During a performance in 1941 in Mexico, Lawrence found herself unable to stand—she had polio. She undertook the Sister Kenny treatment of muscle stimulation for paralysis in both legs. She returned to the stage 18 months later, performing in a chair, reclining or on a special platform; although hampered by her lack of mobility, she continued to perform until 1952. In 1944, during World War II, she performed in charity concerts to entertain troops in Australia, seated in a chair. A performance as Amneris in Giuseppe Verdi's Aida in Paris in 1946 was well received as were concert appearances of Richard Strauss's Elektra in December 1947 with the Chicago Symphony Orchestra and Artur Rodziński, but Lawrence left the stage, and instead began to work as a teacher. She retired to her ranch, Harmony Hills, in Hot Springs, Arkansas where she taught international students. She later accepted students from the University of Arkansas at Little Rock from the late 1970s until her death in 1979.

Although best known for her Wagnerian interpretations, Lawrence sang a range of other works, including Salome and Georges Bizet's Carmen. She made a number of excellent recordings, mainly of works by Wagner. She received many good reviews throughout her career. She had a solid career in France, Mexico, Australia and throughout South America, as well as the US. However, she was unable to build a substantial career in other parts of the world due to World War II, when her voice was prime. In 1946 she was awarded the cross of the Légion d'honneur for her work in France.

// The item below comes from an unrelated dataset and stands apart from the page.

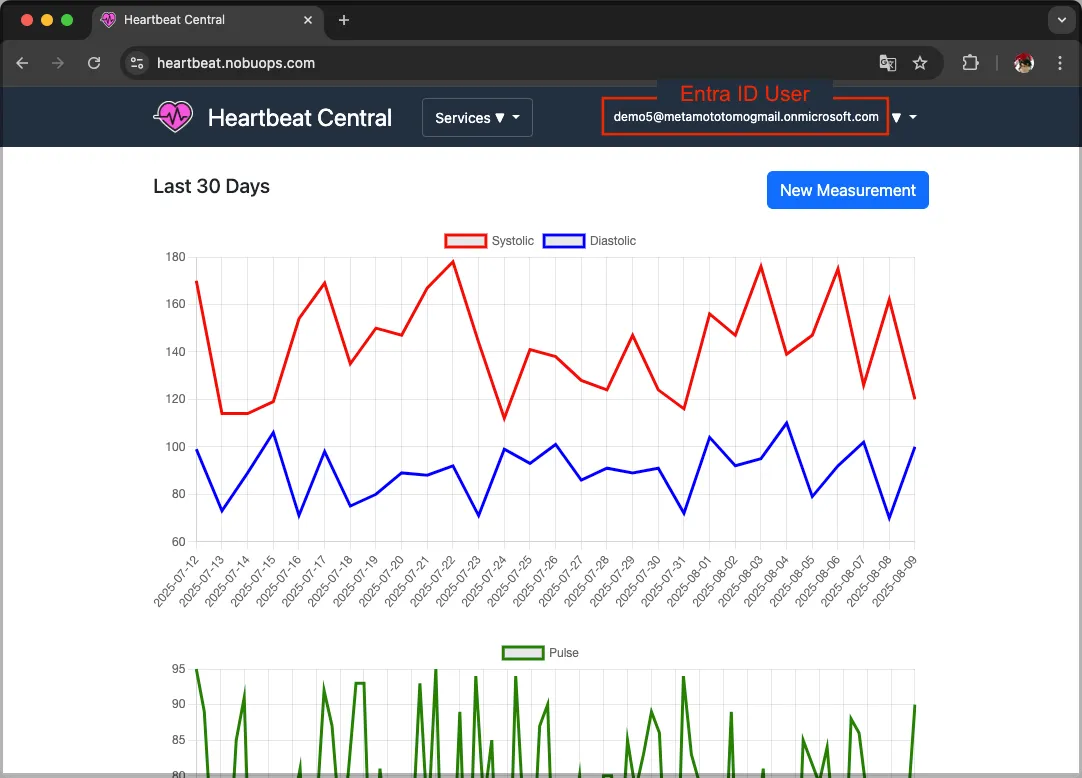Expand the Services dropdown menu
Screen dimensions: 1082x778
tap(477, 118)
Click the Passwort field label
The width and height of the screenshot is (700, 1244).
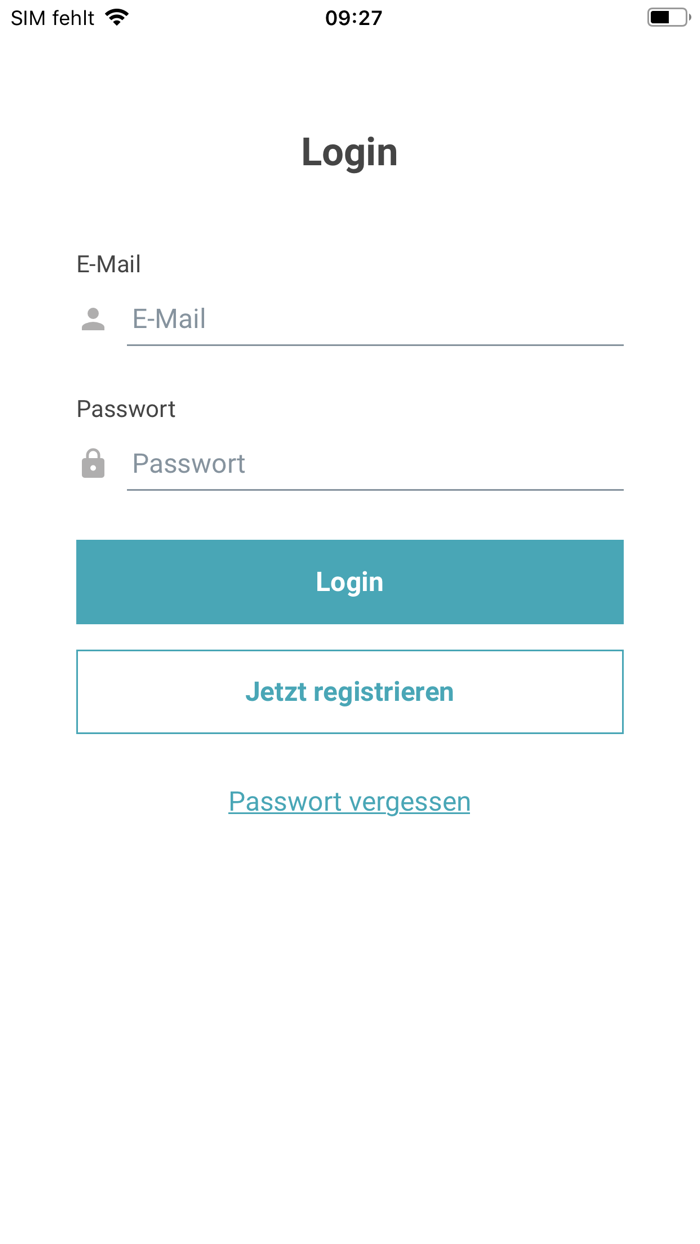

In 1949, Lawrence wrote her autobiography Interrupted Melody; by February 1950, Hollywood was interested in making a film and Lawrence indicated "If a film is made I will do the singing". In 1955, Metro-Goldwyn-Mayer released the film version, Interrupted Melody, starring Eleanor Parker as Lawrence; Parker loved opera and learned to sing all of the arias, although her singing was later dubbed in by soprano Eileen Farrell. Lawrence criticised the film as being untrue to her life.

Lawrence died, aged 71, of heart failure on 13 January 1979 at St Vincent's Hospital, Little Rock, Arkansas, and was buried in Greenwood Cemetery in Hot Springs, where she had made her home for many years.

==Honours==
In 1946, she was awarded the cross of the Légion d'honneur for her work in France. In 1976, she was appointed a Commander of the Order of the British Empire on the recommendation of the Government of Australia.